Most of us can enjoy a good dick joke, but this is the film equivalent of a kid discovering it can make grownups laugh with a rude word and so repeats it ad infinitum until it loses all meaning.                            

Ben Stiller is local Costco manager Evan, founder of clubs and fanatical fan of his hometown, Glenview, Ohio. After the grisly death of Costco’s security guard, Evan decides to set up a neighbourhood watch to find the killer.

He enlists failed police recruit Franklin (Jonah Hill) who’s hoping it’s a vigilante squad, Bob (Vince Vaughn),a struggling father who wants to tear some shit up and recent divorcee Jamarcus (The IT Crowds’ Richard Ayoade), who has just moved from London and is hoping the watch will be a gateway to sex with hot women.

The WatchThe Watch   

Evan is hugely disappointed to realise that his new members are really looking for some time with the boys and aren’t taking his new taskforce seriously. However, they soon bond over stakeouts, run-ins with Glenview’s inept cops and dick jokes.

Things get strange when they accidentally hit an alien with their car whilst out on patrol and they discover an outlandish weapon that can be used to make cattle explode. As the local police are no help, the four are left to try to fight the aliens and protect the neighbourhood, and the world, by themselves.

Directed by Akiva Schaffer, whose previous work includes Saturday Night Live, The Watch’s concept-driven plot and simplistic characters might have survived scrutiny as a five-minute sketch but stretched to feature length, its flaws are as embarrassingly obvious as its use of innuendo.

Co-written by Superbad scripters Evan Goldberg and Seth Rogan, a film that had its crudity offset by a super sweet bromance and sharp dialogue, the same forgiving poignancy is missing from The Watch’s four-way bromance. Most of us can enjoy a good dick joke, but this is the film equivalent of a kid discovering it can make grownups laugh with a rude word and so repeats it ad infinitum until it loses all meaning.

The WatchThe Watch                

There are some attempts at pathos – Evan’s relationship with his wife, Bob’s father-daughter problems – but these are flimsy excuses for yet another scene involving somebody’s penis. Vaughn’s character Bob is almost likeable largely thanks to the subplot involving his daughter – the film’s main stab at characterisation. Unfortunately, Vaughn’s dedication to shouting the majority of his lines is so distracting it’s hard to focus on what he’s actually saying. Luckily, you can safely assume he’s making another reference to jizz.

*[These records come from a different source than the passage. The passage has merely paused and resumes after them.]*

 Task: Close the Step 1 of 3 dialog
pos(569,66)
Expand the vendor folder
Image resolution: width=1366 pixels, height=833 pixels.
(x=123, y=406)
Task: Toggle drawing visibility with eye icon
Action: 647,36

And yet The Watch is still very funny in places. This is particularly thanks to Ayoade whose awkward British shtick sticks out of this all-American film like an unexpected but very welcome sore thumb. He might be just as lewd and gun-toting as the rest of the cast but he manages to do it with the same divine flair for comic timing that he uses in home-grown comedy.

The Watch is an unapologetically crude film and its science fiction element is more of an ongoing punch line rather than any real attempt at the genre. Get past the overreliance on certain parts of the male anatomy and you will enjoy this film for what it is: a bromance in arrested development.